→ **TASK TO CARRY OUT**: The response must contain all of the entries, each one repeated exactly.
----
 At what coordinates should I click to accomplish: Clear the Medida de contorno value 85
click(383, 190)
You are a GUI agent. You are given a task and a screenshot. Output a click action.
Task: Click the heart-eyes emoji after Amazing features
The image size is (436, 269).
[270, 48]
----
→ **SOLUTION TO THIS EXERCISE**:
 At what coordinates should I click to accomplish: Clear the Medida de contorno value 85
click(383, 190)
You are a GUI agent. You are given a task and a screenshot. Output a click action.
Task: Click the heart-eyes emoji after Amazing features
The image size is (436, 269).
[270, 48]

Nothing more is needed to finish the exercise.